All of the records below must be output exactly, with no pictures carried over.

Segment Open

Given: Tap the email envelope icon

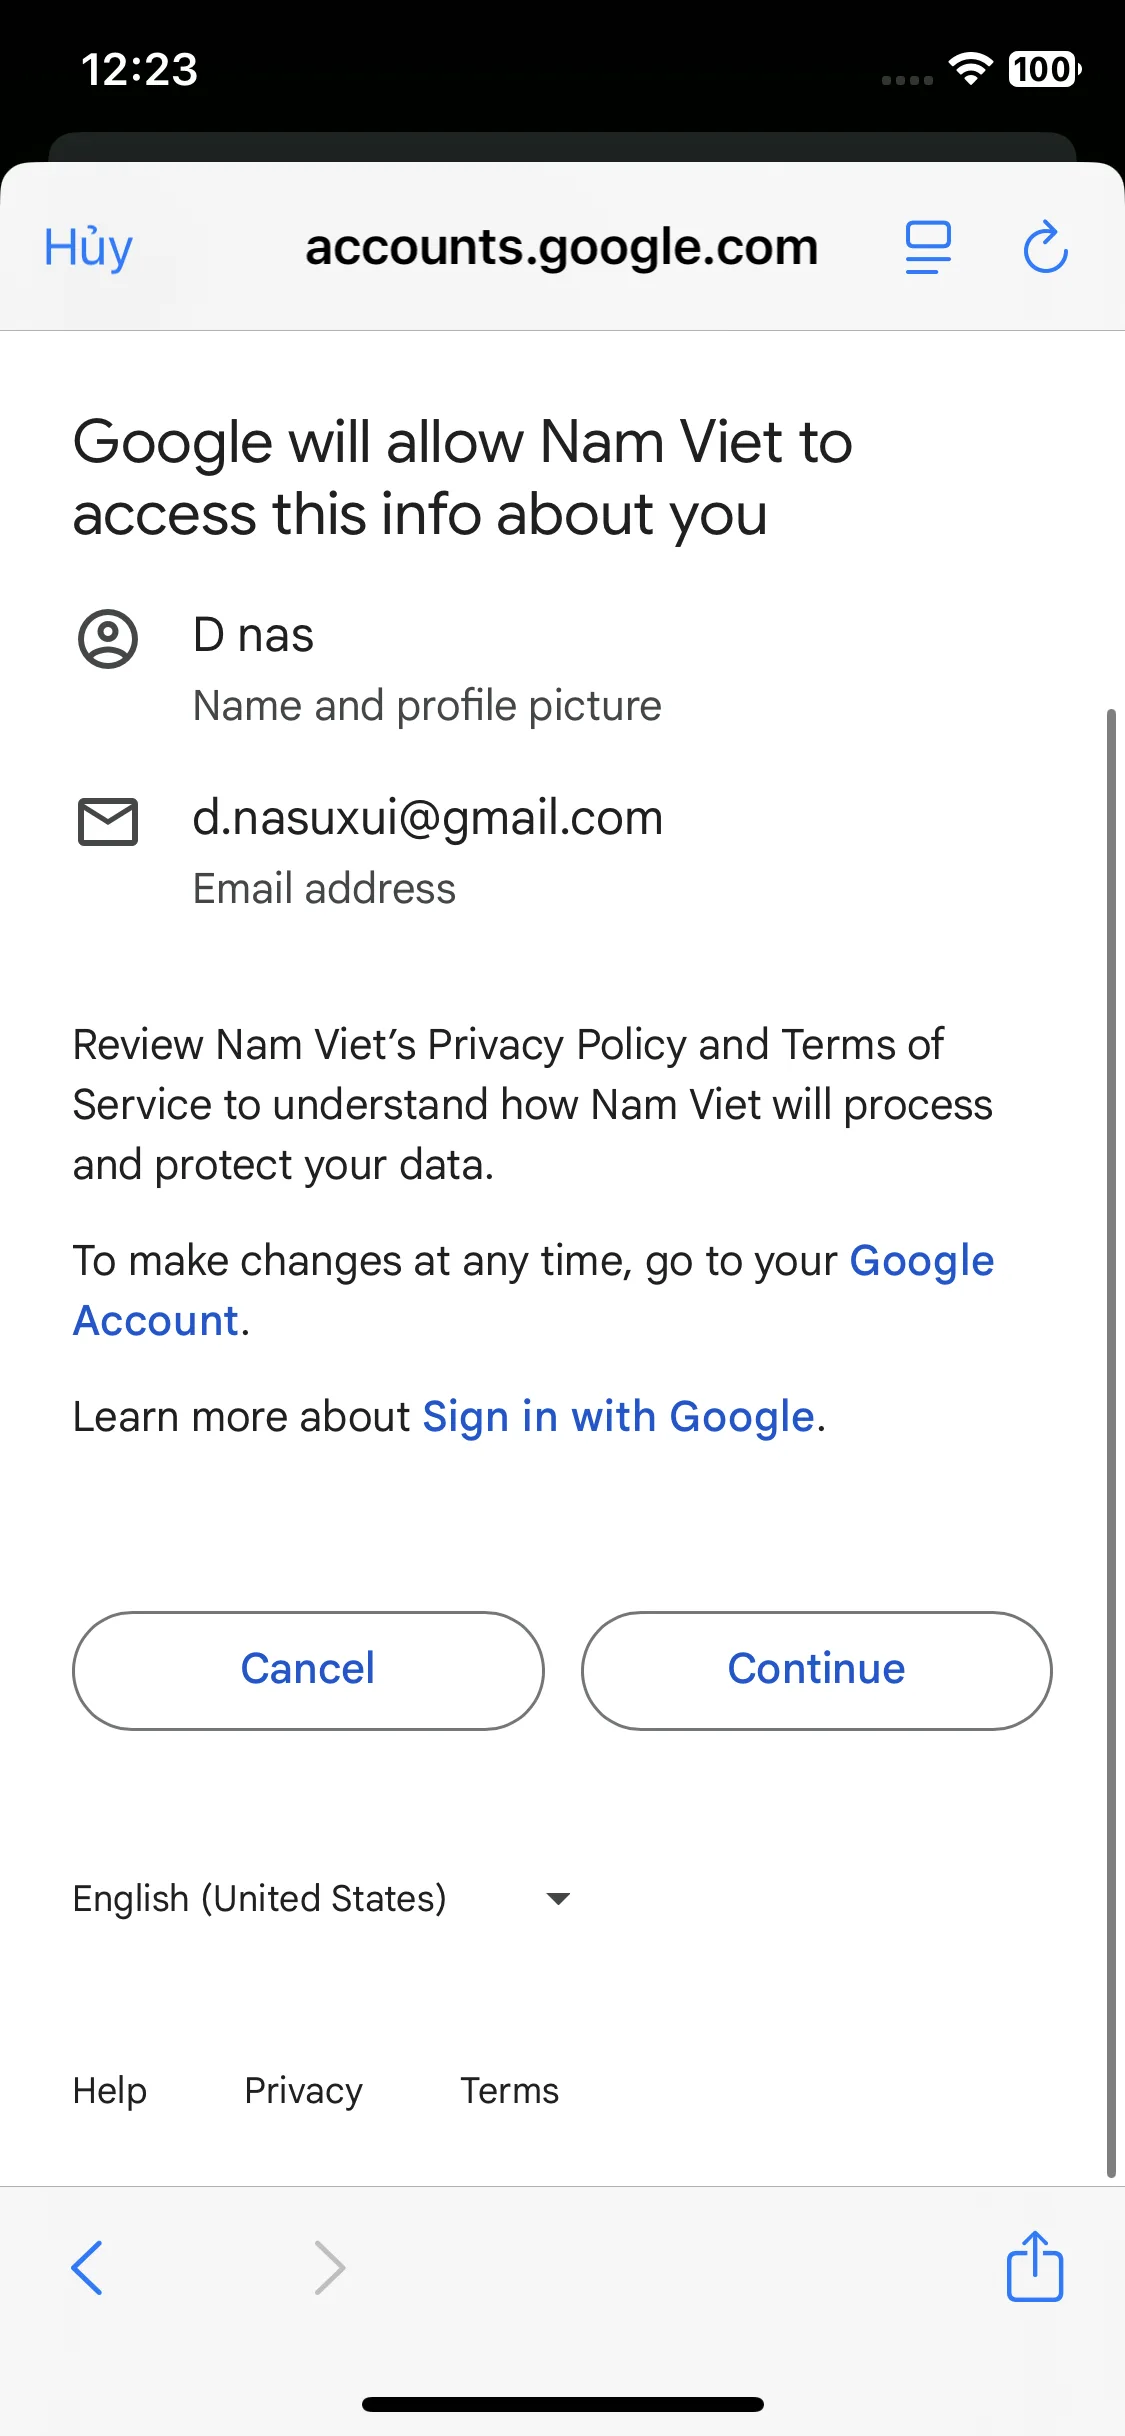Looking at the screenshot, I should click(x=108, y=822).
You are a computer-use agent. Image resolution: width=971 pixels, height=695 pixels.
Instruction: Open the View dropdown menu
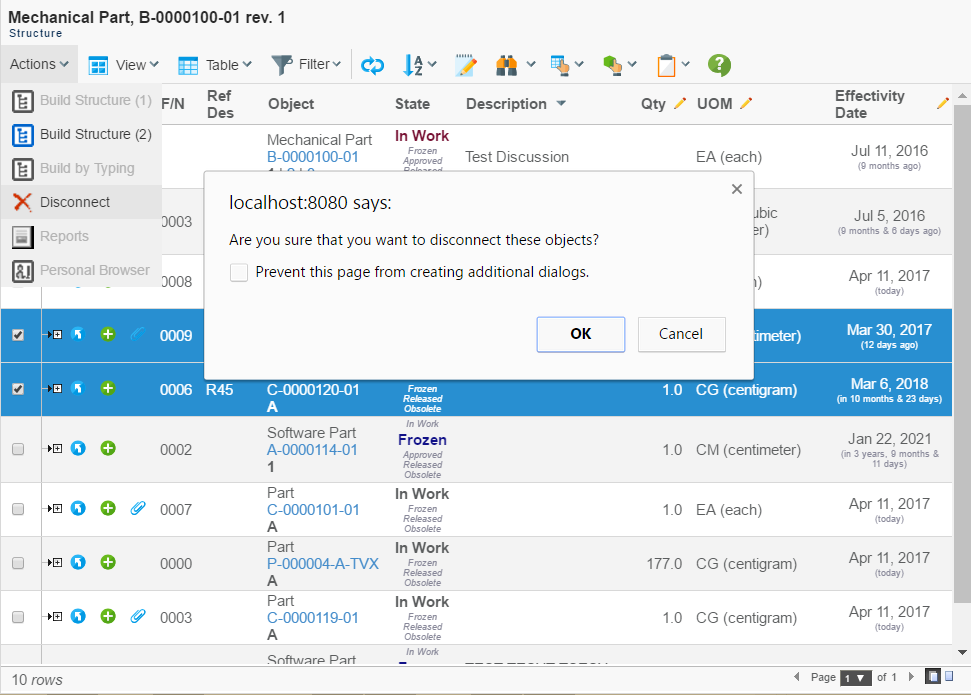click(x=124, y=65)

Segment Closed

Answer space:
Given: Tap the email envelope icon

Looking at the screenshot, I should click(x=108, y=822).
You are a computer-use agent. Image resolution: width=971 pixels, height=695 pixels.
Instruction: Open the View dropdown menu
click(x=124, y=65)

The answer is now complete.